Find all the lines in the entries below that hold the word "green" and copy them.

START Source material

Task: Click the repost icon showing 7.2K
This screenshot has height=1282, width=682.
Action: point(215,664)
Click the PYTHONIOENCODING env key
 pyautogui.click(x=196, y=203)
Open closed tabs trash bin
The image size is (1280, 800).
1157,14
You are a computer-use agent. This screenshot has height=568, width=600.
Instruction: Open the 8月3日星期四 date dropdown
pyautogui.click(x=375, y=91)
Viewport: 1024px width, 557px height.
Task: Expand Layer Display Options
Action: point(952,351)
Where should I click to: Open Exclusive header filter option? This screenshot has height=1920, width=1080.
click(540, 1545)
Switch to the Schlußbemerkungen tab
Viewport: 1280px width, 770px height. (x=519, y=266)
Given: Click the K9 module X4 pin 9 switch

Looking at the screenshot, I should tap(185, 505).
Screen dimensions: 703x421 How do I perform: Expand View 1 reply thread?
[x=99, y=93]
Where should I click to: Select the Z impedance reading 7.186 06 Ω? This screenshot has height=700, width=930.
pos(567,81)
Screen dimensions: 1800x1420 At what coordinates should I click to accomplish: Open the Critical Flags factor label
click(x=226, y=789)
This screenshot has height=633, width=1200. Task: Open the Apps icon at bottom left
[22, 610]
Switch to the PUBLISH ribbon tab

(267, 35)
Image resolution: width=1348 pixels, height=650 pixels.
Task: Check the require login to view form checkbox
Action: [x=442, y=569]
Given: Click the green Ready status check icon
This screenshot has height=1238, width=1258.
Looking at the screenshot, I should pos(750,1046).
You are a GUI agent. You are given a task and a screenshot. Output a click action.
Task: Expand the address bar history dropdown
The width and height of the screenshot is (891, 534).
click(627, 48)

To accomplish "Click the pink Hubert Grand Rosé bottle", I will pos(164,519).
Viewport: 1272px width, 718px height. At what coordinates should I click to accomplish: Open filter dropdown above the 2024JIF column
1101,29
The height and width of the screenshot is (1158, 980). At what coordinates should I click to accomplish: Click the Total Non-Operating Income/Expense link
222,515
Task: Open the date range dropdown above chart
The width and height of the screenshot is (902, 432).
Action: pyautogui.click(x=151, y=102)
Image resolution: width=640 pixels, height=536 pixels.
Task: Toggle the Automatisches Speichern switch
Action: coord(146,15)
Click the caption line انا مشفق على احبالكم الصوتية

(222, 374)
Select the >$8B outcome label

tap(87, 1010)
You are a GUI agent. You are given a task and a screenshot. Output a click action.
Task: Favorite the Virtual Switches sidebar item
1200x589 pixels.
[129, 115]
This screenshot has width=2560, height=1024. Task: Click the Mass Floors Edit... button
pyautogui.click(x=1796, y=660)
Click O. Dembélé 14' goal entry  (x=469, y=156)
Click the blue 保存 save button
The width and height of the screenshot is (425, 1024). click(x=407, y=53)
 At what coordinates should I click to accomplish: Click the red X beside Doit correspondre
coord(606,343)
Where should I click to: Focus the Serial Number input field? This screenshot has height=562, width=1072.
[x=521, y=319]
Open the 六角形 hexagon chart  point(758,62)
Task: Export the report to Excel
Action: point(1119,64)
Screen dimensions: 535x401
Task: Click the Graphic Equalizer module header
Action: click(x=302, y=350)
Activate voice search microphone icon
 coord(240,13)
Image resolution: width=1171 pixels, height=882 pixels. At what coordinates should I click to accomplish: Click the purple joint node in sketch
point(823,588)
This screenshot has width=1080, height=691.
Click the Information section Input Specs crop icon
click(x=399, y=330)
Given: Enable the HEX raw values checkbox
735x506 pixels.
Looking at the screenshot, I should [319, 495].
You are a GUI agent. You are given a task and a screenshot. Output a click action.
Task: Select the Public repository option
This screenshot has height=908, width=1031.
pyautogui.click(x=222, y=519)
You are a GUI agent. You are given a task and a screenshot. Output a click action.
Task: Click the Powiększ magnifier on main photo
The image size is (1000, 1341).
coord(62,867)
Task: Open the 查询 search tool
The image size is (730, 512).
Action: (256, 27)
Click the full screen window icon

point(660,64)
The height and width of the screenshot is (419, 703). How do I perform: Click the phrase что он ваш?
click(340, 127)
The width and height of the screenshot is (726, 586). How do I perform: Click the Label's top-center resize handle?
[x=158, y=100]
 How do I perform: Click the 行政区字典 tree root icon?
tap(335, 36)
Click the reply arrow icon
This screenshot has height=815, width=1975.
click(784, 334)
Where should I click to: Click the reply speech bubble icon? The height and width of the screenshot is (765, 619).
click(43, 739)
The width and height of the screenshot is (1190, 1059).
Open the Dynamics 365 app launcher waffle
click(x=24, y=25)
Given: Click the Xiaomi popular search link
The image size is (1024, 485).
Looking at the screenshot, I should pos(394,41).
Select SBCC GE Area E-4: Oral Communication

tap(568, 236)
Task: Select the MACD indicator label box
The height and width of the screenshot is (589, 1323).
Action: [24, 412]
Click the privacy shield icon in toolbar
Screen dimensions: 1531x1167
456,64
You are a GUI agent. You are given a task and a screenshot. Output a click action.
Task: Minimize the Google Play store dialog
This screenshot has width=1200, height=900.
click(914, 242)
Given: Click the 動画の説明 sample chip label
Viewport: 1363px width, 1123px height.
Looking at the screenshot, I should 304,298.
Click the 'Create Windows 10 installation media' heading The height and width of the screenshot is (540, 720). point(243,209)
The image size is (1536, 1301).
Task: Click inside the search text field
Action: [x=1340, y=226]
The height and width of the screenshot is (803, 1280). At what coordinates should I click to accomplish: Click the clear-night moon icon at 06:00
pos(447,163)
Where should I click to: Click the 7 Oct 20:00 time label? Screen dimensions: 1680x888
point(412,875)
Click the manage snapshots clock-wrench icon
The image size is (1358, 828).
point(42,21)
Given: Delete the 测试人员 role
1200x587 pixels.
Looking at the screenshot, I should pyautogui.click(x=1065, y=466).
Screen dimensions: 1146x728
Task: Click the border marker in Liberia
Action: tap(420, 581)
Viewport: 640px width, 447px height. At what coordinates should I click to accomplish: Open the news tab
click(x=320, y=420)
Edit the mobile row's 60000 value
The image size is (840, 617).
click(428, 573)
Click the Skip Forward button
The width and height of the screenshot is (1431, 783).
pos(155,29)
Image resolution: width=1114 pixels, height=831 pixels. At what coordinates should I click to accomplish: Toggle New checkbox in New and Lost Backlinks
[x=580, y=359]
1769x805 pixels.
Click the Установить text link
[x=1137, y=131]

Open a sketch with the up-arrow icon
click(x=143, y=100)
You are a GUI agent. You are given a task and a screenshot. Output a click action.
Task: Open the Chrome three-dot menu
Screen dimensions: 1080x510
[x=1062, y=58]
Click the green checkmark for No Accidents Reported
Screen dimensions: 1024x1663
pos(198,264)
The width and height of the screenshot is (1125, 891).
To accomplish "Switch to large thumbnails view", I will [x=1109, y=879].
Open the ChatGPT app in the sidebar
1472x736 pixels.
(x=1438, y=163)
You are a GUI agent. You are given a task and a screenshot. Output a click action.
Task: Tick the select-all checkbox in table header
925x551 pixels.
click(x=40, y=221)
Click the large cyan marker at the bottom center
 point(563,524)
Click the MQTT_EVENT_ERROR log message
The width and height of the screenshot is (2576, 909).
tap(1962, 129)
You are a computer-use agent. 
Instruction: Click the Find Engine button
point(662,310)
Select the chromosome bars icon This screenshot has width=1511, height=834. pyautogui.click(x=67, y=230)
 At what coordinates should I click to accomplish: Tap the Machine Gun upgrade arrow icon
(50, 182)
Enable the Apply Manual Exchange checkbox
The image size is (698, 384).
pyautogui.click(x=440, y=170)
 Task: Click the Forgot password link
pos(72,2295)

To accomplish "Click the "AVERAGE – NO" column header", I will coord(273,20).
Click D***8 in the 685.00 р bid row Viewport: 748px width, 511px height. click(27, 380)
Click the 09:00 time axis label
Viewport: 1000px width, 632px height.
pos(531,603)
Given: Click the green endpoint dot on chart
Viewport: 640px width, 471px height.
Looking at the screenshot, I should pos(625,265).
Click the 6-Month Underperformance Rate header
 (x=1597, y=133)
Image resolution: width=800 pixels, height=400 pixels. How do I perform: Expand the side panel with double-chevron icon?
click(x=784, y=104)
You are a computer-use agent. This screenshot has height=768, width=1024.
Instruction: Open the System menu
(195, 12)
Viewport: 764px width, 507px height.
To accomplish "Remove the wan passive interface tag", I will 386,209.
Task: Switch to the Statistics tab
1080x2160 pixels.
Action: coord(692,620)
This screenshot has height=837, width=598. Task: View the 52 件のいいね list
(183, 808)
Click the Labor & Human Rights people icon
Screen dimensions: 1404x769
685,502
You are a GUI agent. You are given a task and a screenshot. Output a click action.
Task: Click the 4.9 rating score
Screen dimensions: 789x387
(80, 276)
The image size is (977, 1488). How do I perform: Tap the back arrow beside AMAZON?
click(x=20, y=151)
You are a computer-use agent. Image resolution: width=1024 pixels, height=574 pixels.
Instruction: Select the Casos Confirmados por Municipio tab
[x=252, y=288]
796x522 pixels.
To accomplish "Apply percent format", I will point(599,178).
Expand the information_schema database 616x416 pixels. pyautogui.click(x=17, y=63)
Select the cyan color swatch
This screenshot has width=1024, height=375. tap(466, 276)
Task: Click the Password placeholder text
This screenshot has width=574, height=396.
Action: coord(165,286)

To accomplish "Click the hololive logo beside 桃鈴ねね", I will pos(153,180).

END Source material

**Final answer**.
Given: Click the green Ready status check icon
Click the green checkmark for No Accidents Reported
Given: Click the green endpoint dot on chart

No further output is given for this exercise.